* **TASK GOAL**: In the entries below, begin at the line with "Screen dimensions: 523x371" and stop after the line with "Viewport: 744px width, 371px height."; output those lines exactly and omit the pictures.

* **RECORDS FOR THIS TASK**:
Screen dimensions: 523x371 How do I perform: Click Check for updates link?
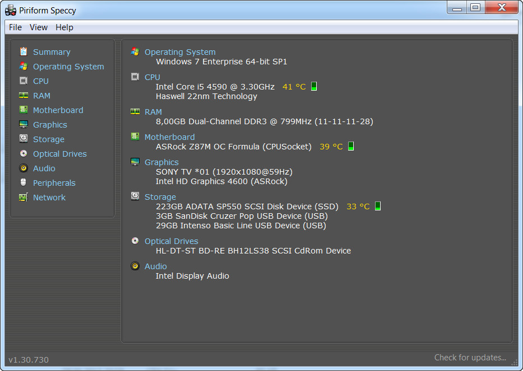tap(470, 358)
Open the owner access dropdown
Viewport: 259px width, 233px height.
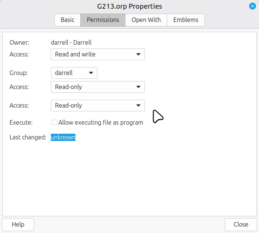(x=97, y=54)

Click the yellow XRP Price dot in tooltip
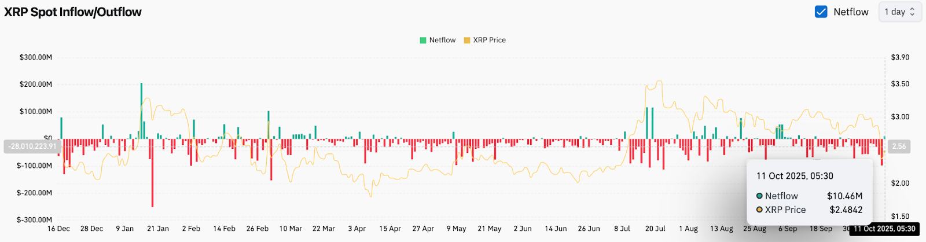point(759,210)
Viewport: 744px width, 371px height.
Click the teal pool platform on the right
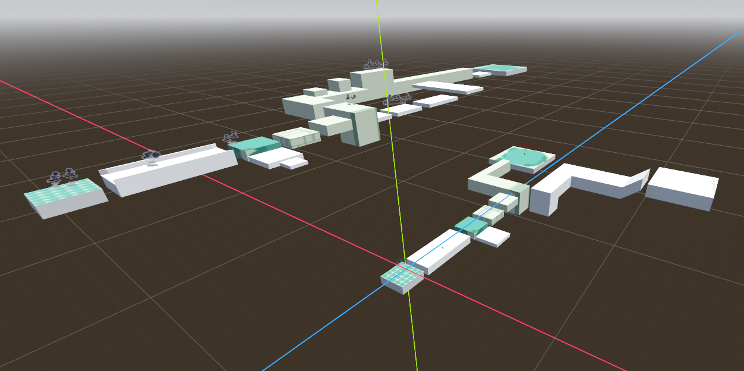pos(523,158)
---
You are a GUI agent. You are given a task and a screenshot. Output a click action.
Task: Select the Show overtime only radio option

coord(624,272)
--
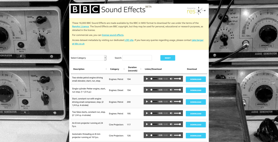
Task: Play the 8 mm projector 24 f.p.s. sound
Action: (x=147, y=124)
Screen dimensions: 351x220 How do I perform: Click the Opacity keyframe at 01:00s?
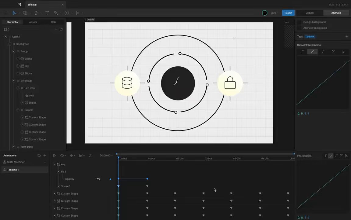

* **YOUR RESPONSE**:
Screen dimensions: 523x371 How do I perform: Click Check for updates link?
tap(470, 358)
Open the owner access dropdown
Viewport: 259px width, 233px height.
(x=97, y=54)

Click the yellow XRP Price dot in tooltip
point(759,210)
Viewport: 744px width, 371px height.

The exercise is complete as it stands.